“Per me, io sono colei che mi si crede!” lo fa pronunziare Luigi Pirandello alla Signora Ponza in chiusura di “Così è (se vi pare)”, superbo testo teatrale. La celebre battuta può essere riproposta per “La ferocia” del collettivo VicoQuartoMazzini, passato sulle assi del Teatro Nuovo di Dogana mercoledì 12 marzo: ha ragione la giuria che ha assegnato allo spettacolo quattro Premi Ubu 2024 (miglior spettacolo, miglior attore, miglior attrice e miglior disegno luci) oppure Pierluigi Pietricola che sul sito www.sipario.it ha terminato la sua recensione scrivendo che “questa ‘Ferocia’, più che crudele, è stata noiosissima e priva d’ogni sorpresa”?
Il testo, tratto dall’omonimo romanzo di Nicola Lagioia (Giulio Einaudi Editore), non è nato per la scena ed è stato adattato – all’uopo – da Linda Dalisi: la storia narrata, quella della famiglia Salvemini arriva senza problemi in platea e si segue bene. La scivolosità della trasposizione da romanzo a copione teatrale – terreno sul quale è facile avvitarsi – viene superata di slancio: il “muro” tra parola scritta e il testo “recitato” viene abbattuto dalla storia e dall’interpretazione degli attori che in un’ora e 40 minuti di atto unico hanno portato la platea “dentro” il dramma della famiglia Salvemini di Bari che, dopo aver ricevuto la notizia della morte di Clara, figlia del capofamiglia e imprenditorie edile Vittorio, si “scontra” con una serie di fantasmi.

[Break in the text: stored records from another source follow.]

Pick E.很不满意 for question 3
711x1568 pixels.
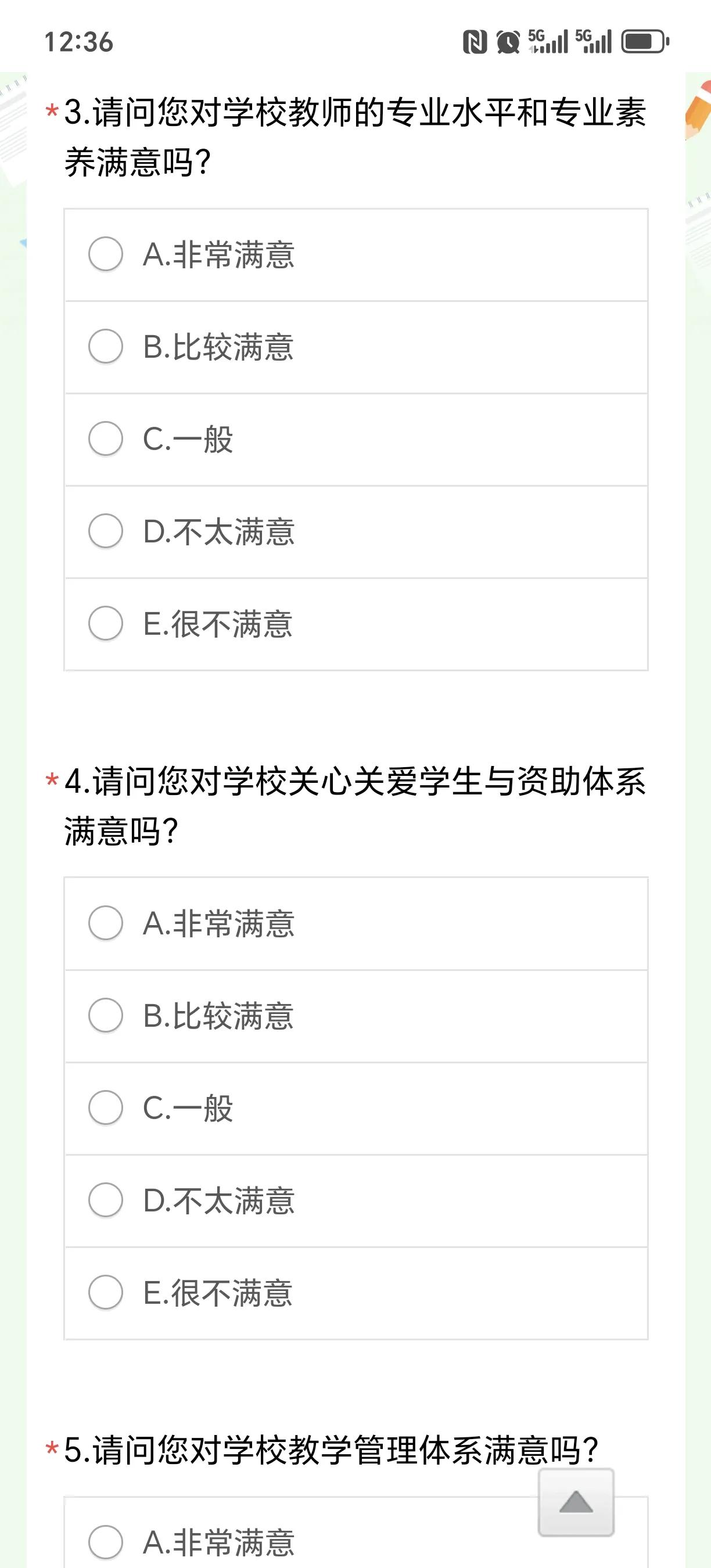tap(356, 624)
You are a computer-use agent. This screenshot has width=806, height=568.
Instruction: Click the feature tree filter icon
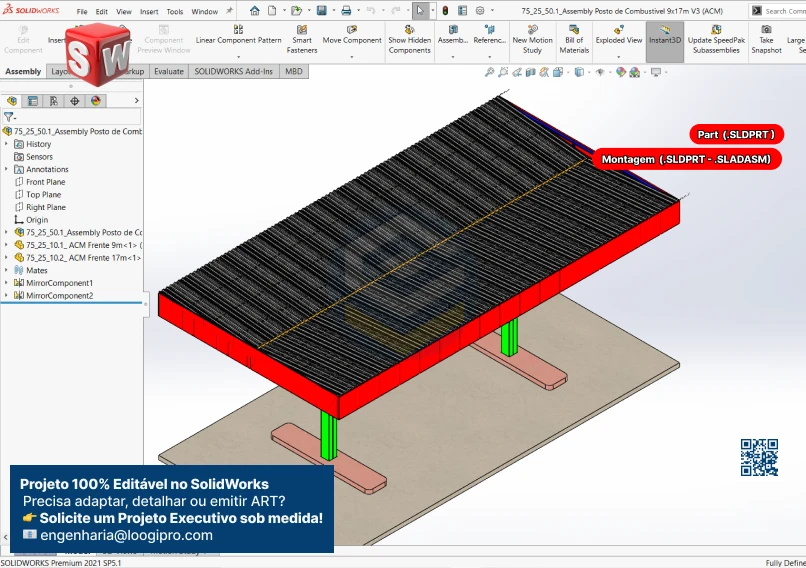click(9, 117)
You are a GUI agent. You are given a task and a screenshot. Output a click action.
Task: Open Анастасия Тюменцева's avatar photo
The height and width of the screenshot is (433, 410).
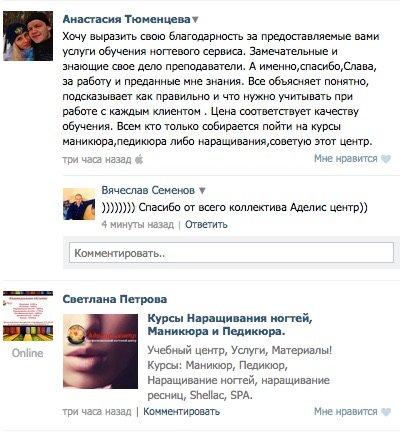pos(28,36)
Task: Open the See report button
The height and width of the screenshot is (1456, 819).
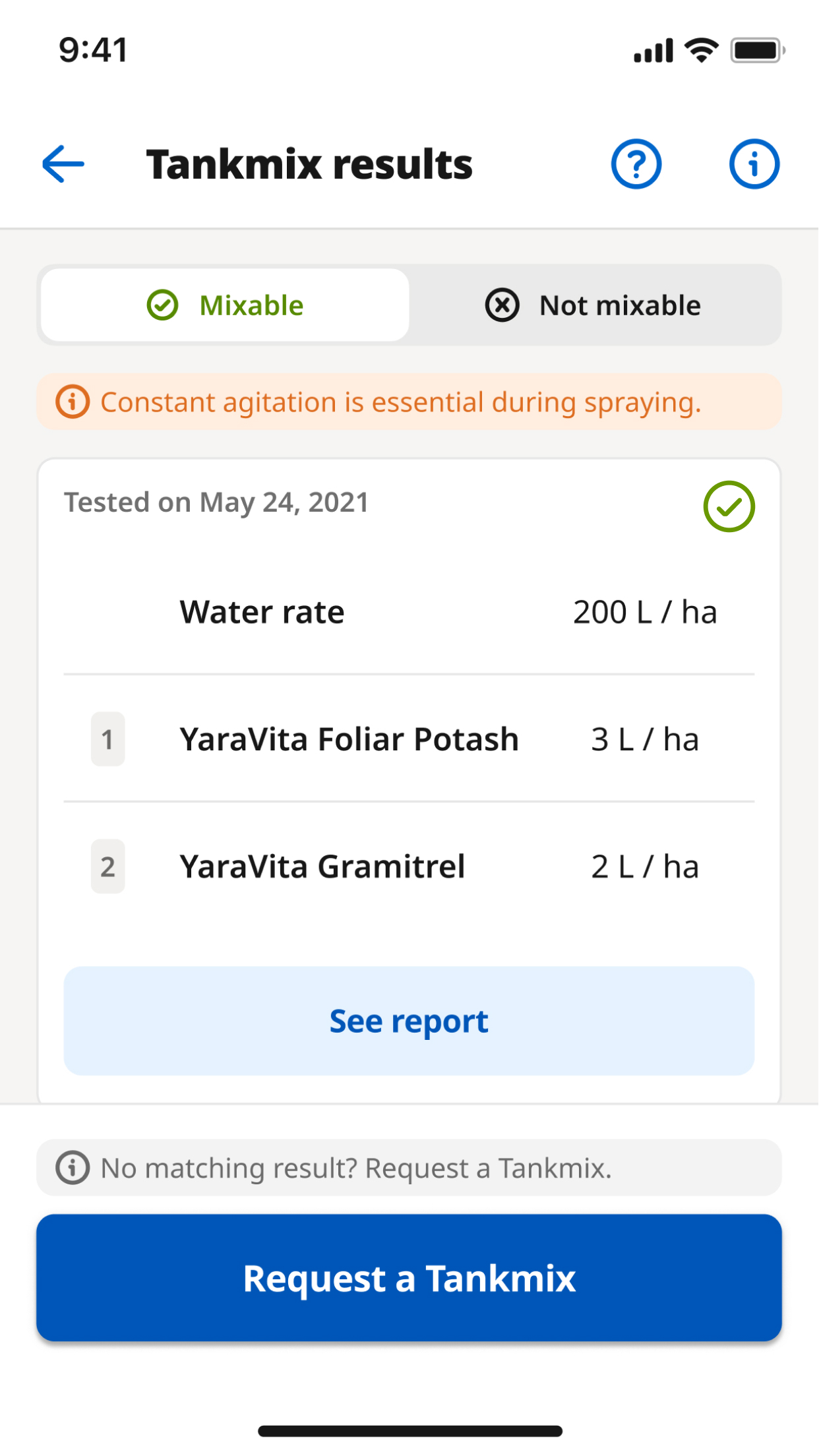Action: (409, 1021)
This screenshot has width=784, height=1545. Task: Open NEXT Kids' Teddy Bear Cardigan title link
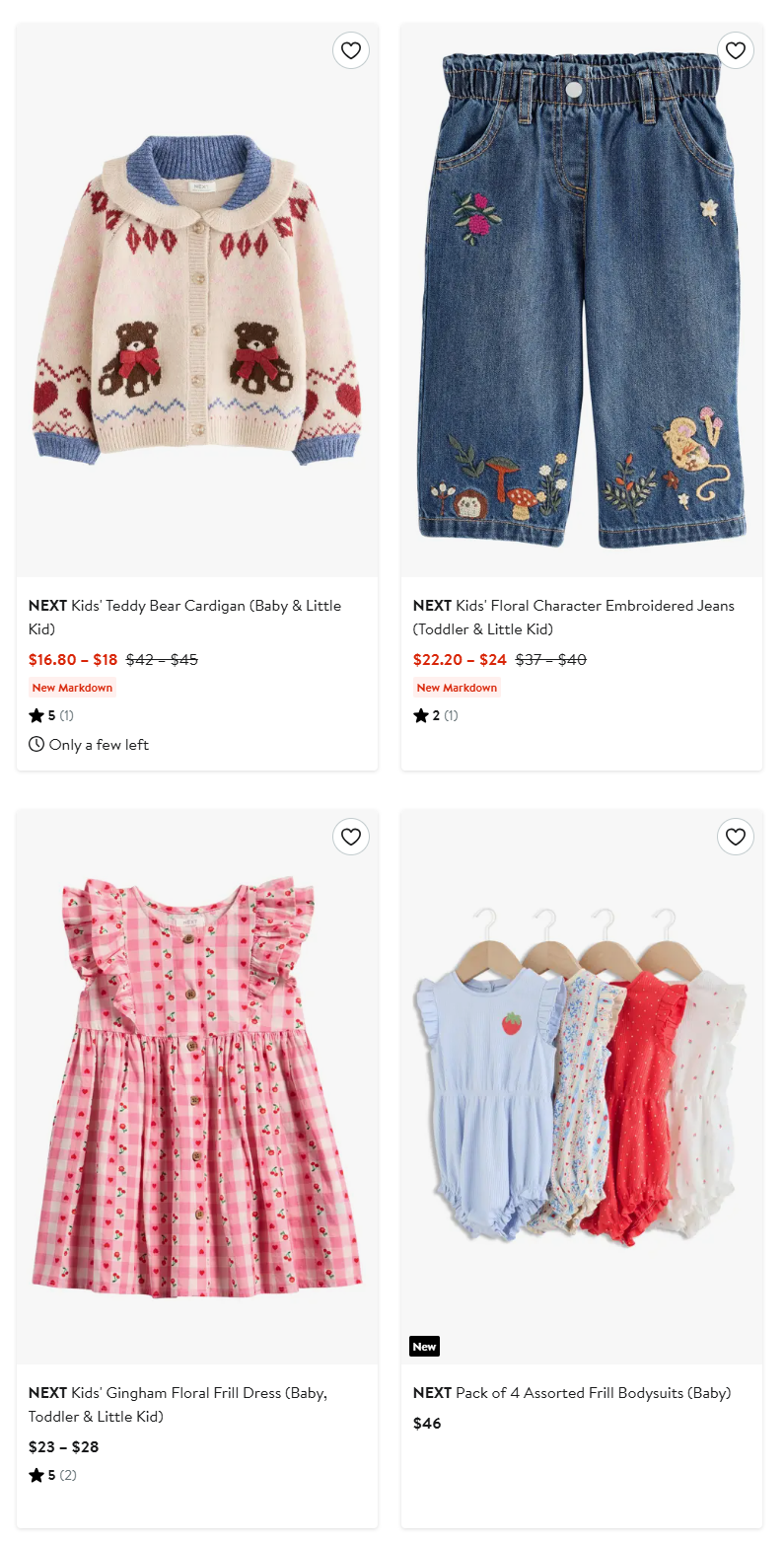[x=185, y=618]
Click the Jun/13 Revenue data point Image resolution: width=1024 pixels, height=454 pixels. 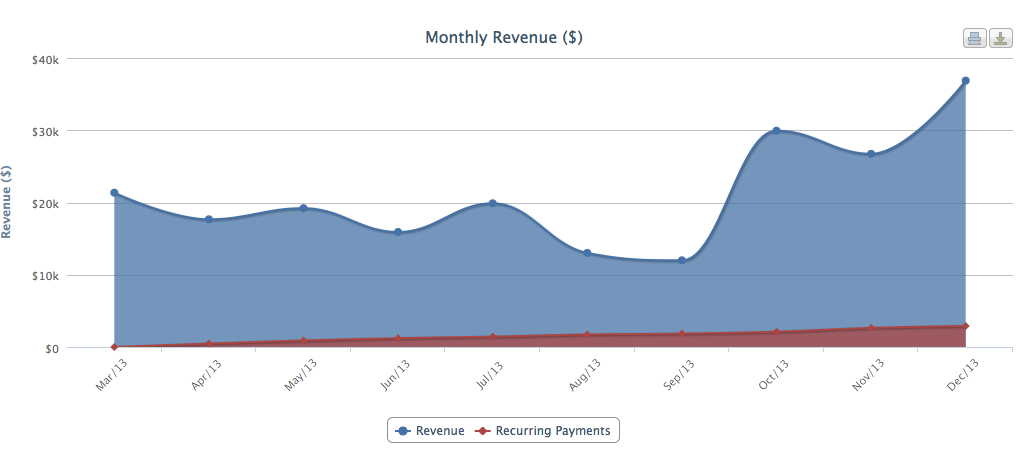[398, 232]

L’assenza improvvisa della ragazza diventa così il deus ex machina che mette in moto l’azione: assenza che si fa portatrice di verità nascoste, scomode, che si materializzano – come presenze – e fanno crollare le certezze “apparenti”. È un gioco in scena, “La ferocia”, un thriller che cresce a mano a mano che le maschere si sciolgono e fanno riaffiorare un ventaglio di “vite parallele”: Vittorio e la sua amante Micaela, morta di parto, Vittorio e i “magheggi” per gli appalti in Puglia, un figlio oncologo invischiato in loschi traffici, il marito della defunta, candido e all’oscuro della doppia vita della moglie. E poi lei, Clara, “santa” di giorno e mignotta di notte, amante di vecchi potenti e piena come un otre di cocaina, dapprima suicida “ufficiale” dopo una perizia “pilotata” e infine “femminicidata”, fatta fuori da qualcuno.
Spettacolo robusto, interessante, feroce come il suo titolo.